Vous vous souvenez du référendum de 2005, celui où 84 départements sur 100 avaient prudemment fichu à la porte l’idée d’une Constitution européenne, mais revenue peu après par la fenêtre du Congrès sous la forme du traité de Lisbonne ?

En plus modeste mais en plus rapide – et parce que les ennemis de la liberté d’expression ne se reposent jamais -, ce même genre de félonie est extrait des débris de la loi Avia, pourtant largement retoquée par le Conseil constitutionnel, il y a moins d’un mois.

On apprend ainsi, aujourd’hui, du patron du Conseil supérieur de l’audiovisuel (CSA), que « l’observatoire de la haine en ligne » sera mis en place à la fin du mois de juillet.

Sans doute l’observatoire des observatoires a-t-il observé qu’à côté de nos commissions, comités Théodule et hautes autorités, la France manquait un peu d’observatoires ; et puis… il faut bien faire manger les frères et les copains !

Ce machin, comme aurait dit le Général, devrait assurer « le suivi et l’analyse de l’évolution des contenus » des réseaux sociaux et être une « enceinte pour avoir autour de la table tous les acteurs, pour suivre ce phénomène ».

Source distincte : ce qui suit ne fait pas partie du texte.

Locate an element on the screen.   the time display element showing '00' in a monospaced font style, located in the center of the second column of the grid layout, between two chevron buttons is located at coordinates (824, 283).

On peut penser que, parmi ces « acteurs », les premiers rôles seront attribués aux associations néo-antiracistes de délateurs professionnels subventionnés qui – outre le privilège rare de pouvoir ester en justice alors que leur intérêt propre n’est pas mis en cause (droit retiré à d’autres par la loi ELAN de 2018) – peuvent mobiliser en quelques clics leur meute de militants pour inonder le CSA de signalements devant le moindre « dérapage », un système bien huilé.

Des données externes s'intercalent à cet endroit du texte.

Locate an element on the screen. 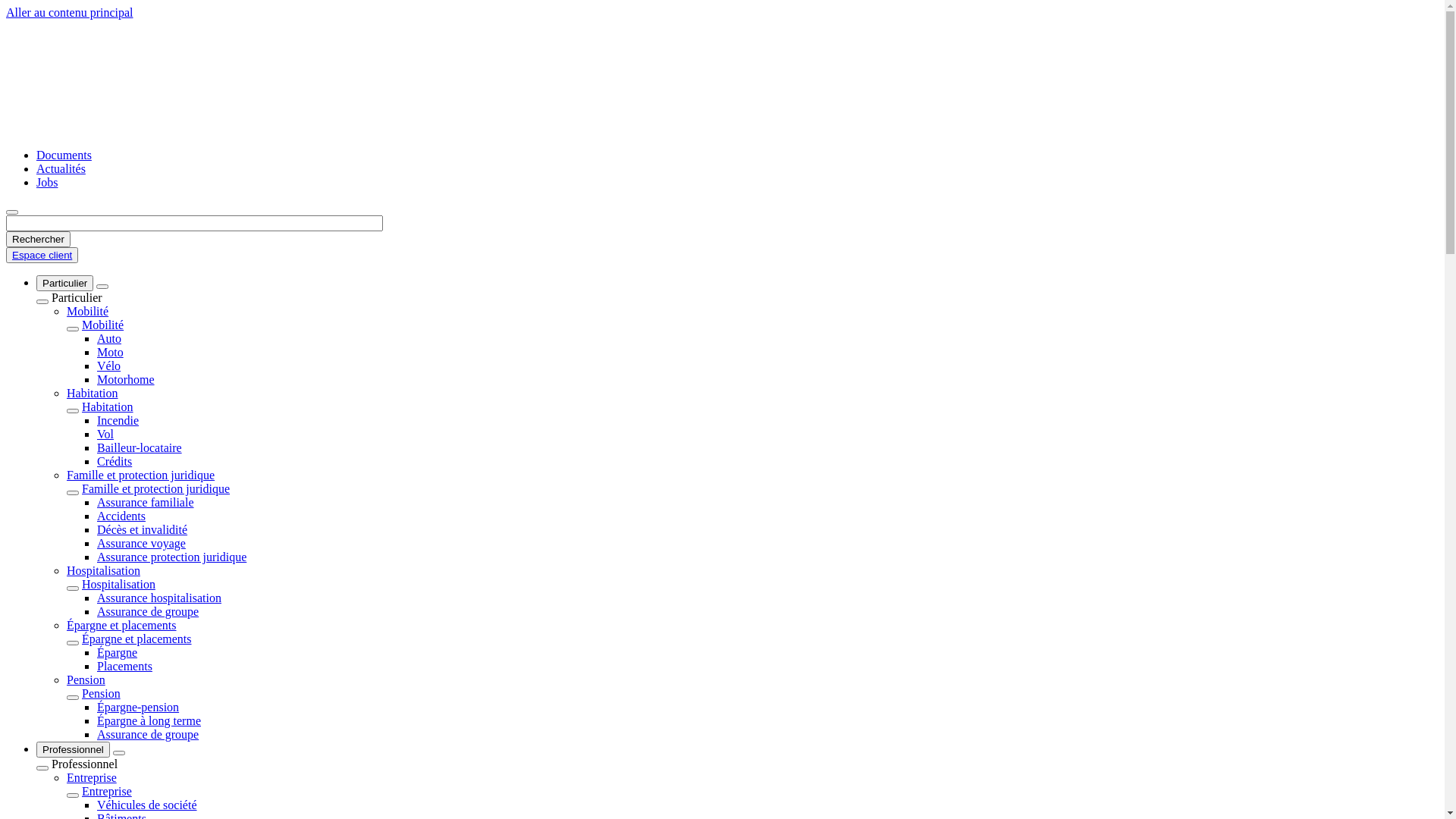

Hier, il a permis de réduire l’expression de certains personnages éminemment douteux ; mais on peut penser que, demain, l’épuration éthique sur les différents réseaux sociaux s’étendra à ceux qui prétendraient que tous les hommes ne sont pas des violeurs (des « machistes ») ou qui critiqueraient la présidence d’Obama (des « racistes »).

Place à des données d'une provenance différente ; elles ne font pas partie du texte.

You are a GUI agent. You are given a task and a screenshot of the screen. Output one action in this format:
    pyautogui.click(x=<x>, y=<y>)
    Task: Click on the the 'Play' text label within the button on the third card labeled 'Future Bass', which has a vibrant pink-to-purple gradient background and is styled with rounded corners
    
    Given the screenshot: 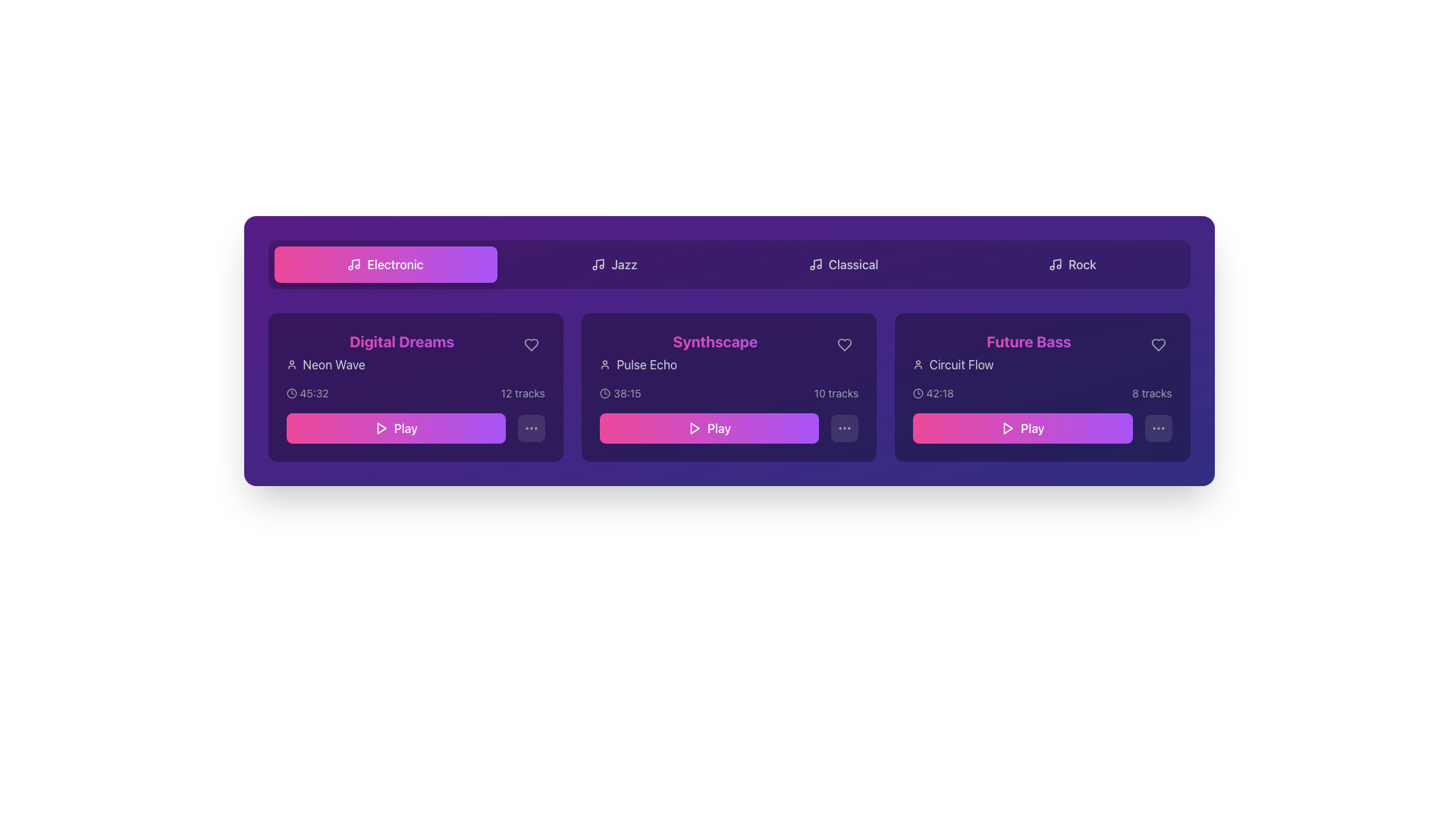 What is the action you would take?
    pyautogui.click(x=1031, y=428)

Beaucoup oublient que la liberté d’expression est faite pour dire des choses susceptibles de déplaire à certains, pas uniquement pour constater que sœur Emmanuelle était une belle personne…

Voltaire disait qu’il valait mieux « hasarder de sauver un coupable que de condamner un innocent ». En 1793, la loi des suspects visait ceux qui « par leurs écrits, […] n’ont pas constamment manifesté leur attachement à la Révolution », puis « ceux qui n’ayant rien fait contre la liberté, n’ont aussi rien fait pour elle ».

Remplacez « Révolution » et « liberté » par « bien-pensance » et vous comprendrez ce qui nous attend.